Meech Boakye (1997- )
Untitled (Sloppy Bondage Test), 2021 
Cherry blossom wild yeast loaves.
Courtesy of the artist.


The Brick is pleased to announce the inaugural exhibition in its new permanent location, Life on Earth: Art & Ecofeminism, on view from September 15 to December 21, 2024. Part of the Getty’s initiative PST ART: Art & Science Collide—an initiative of over 70 institutions across Southern California—this exhibition is inspired by four decades of ecofeminist thought and action in art. Ecofeminism is a theoretical and activist movement that locates critical connections between gender oppression and the exploitation of natural resources.
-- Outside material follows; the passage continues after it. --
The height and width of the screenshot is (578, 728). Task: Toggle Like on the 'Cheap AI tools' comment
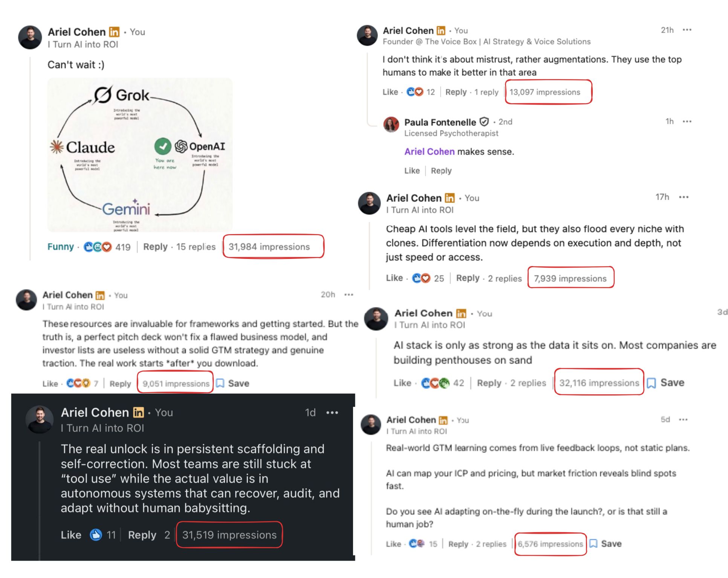[x=394, y=278]
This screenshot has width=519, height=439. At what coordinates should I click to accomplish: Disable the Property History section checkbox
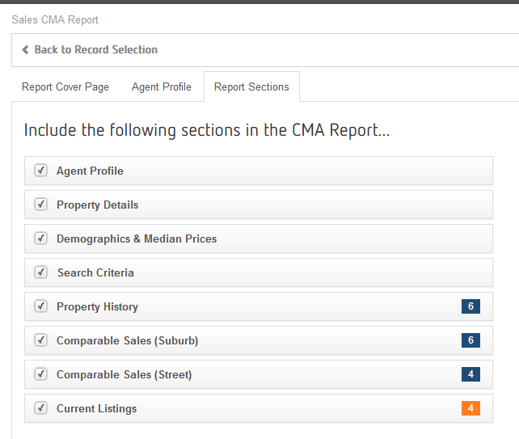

In the U.S., it developed from the environmental, anti-nuclear, and feminist movements in the late 1970s and 1980s; in addition to their primary concerns around the subordination of nature and women, ecofeminists sought to resist racism, homophobia, and the capitalist patriarchy. As quickly as the movement was developed, artists began adopting an ecofeminist position, producing ambitious, often site-specific work that addressed the systemic subjection of women and the environment.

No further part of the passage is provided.